En 2017, des centaines de milliers de Rohingya ont fui une répression sanglante menée par l’armée birmane et des milices bouddhistes. Les réfugiés ont trouvé asile au Bangladesh voisin. Des rapports documentent des meurtres, des violences sexuelles massives et des incendies criminels perpétrés contre cette population.
L’avocate gambienne Tafadzwa Pasipanodya a présenté des preuves accablantes d’atrocités dans un village du nord de l’État Rakhine. Elle a décrit des décapitations, des viols collectifs systématiques et le meurtre de nourrissons. Ces actes, affirme-t-elle, démontrent l’intention d’exterminer la population rohingya.

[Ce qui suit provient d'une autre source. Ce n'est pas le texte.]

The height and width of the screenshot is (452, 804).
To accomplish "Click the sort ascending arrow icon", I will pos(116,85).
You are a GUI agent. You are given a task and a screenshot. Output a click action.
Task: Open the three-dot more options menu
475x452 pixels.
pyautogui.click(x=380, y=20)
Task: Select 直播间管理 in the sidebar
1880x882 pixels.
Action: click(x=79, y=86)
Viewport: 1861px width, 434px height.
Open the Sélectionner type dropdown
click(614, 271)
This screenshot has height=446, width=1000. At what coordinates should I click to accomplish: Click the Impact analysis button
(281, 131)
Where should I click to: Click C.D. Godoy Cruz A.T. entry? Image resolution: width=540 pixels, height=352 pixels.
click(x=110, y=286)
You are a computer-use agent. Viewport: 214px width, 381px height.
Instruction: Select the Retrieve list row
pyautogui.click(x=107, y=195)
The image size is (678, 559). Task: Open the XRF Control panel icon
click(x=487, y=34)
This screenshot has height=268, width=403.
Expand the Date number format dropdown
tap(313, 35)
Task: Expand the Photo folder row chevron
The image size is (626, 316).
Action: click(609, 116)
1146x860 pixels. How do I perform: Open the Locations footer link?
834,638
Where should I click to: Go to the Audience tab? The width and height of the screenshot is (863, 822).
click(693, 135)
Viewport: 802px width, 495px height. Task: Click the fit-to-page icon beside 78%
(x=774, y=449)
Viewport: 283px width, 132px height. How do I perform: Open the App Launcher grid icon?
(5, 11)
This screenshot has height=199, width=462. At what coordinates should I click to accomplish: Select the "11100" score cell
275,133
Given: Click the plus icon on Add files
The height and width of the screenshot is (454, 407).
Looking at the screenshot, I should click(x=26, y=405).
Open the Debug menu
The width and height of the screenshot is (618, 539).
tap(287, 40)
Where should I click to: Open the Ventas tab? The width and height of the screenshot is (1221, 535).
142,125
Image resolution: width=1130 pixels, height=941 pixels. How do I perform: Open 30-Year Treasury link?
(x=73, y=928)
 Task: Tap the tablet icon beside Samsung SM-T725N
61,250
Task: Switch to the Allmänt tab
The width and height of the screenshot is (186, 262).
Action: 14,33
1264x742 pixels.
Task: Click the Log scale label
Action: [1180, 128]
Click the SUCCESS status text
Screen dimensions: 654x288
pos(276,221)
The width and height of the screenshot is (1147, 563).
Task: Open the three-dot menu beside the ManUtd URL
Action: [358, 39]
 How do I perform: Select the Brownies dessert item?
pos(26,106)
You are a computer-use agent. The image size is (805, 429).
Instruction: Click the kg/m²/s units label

La Birmanie maintient que ses opérations militaires visaient à réprimer une insurrection rohingya suite à des attaques ayant tué environ douze membres des forces de sécurité. Aujourd’hui, 1,17 million de Rohingya survivent dans des camps surpeuplés s’étendant sur plus de 3 200 hectares à Cox’s Bazar.
Les avocats birmans présenteront leur défense vendredi devant la plus haute instance judiciaire des Nations unies. Une décision pourrait nécessiter plusieurs mois, voire années. Le tribunal possède une autorité morale mais aucun pouvoir coercitif direct pour faire appliquer ses jugements.